• [Given instruction]: Reproduce the items from the line containing "Task: Activate the Text tool labeled A" through the line containing "Open ZhiTai 1TB", inclusive, substituting "image" for every "screenshot" and changing nothing else.

__________________________________________________

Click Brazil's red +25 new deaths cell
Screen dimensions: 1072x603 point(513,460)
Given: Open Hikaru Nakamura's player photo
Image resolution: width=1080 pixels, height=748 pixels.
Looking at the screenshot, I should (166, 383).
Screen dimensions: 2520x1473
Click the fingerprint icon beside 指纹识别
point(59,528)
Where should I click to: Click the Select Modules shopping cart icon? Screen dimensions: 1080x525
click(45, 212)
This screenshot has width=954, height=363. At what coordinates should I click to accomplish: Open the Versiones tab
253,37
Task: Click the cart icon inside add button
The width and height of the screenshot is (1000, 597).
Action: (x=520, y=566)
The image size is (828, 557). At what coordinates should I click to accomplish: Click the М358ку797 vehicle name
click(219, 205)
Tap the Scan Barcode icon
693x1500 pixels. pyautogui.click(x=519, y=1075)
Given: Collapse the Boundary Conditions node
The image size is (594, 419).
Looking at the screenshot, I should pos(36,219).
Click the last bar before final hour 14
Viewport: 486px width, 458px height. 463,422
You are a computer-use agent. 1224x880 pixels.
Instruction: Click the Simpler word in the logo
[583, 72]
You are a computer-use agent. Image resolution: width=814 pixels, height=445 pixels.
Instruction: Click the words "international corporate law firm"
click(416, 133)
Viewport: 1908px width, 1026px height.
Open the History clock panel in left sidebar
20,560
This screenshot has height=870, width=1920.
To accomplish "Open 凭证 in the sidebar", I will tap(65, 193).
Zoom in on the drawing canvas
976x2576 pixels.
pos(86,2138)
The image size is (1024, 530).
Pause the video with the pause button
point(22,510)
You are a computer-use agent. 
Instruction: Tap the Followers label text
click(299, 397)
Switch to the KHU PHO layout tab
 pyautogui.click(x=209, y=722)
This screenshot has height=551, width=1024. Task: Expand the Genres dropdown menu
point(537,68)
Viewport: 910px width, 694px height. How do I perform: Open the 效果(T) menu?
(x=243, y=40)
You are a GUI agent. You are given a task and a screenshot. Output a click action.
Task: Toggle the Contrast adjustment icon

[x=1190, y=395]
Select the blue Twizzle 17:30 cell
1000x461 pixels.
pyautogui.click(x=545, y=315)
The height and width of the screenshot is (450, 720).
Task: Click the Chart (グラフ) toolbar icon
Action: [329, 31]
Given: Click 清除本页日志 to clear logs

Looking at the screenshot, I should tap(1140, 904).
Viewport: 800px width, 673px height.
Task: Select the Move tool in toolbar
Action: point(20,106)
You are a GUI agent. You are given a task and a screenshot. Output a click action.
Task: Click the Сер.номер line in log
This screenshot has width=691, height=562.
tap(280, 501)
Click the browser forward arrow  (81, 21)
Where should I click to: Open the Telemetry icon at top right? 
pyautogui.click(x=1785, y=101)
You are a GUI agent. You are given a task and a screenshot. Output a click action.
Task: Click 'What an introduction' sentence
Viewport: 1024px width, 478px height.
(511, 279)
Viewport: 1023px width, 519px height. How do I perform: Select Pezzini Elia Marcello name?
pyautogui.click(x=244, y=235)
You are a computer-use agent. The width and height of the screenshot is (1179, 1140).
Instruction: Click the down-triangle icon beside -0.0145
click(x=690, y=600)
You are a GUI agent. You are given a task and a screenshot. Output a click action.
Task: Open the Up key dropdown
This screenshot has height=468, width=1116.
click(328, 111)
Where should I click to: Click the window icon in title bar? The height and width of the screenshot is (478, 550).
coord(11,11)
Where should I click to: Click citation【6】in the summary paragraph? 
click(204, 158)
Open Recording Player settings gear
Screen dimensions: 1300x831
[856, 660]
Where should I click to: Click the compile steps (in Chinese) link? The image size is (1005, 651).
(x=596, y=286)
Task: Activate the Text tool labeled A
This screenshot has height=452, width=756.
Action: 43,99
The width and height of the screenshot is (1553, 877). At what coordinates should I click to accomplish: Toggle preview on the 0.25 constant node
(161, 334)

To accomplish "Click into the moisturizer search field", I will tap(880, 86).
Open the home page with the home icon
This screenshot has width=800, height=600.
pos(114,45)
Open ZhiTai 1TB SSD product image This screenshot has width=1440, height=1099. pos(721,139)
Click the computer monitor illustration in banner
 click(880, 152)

__________________________________________________

• [Answer to this task]:
Task: Activate the Text tool labeled A
This image has height=452, width=756.
Action: 43,99
The width and height of the image is (1553, 877). At what coordinates should I click to accomplish: Toggle preview on the 0.25 constant node
(161, 334)

To accomplish "Click into the moisturizer search field", I will tap(880, 86).
Open the home page with the home icon
This image has width=800, height=600.
pos(114,45)
Open ZhiTai 1TB SSD product image This image has width=1440, height=1099. pos(721,139)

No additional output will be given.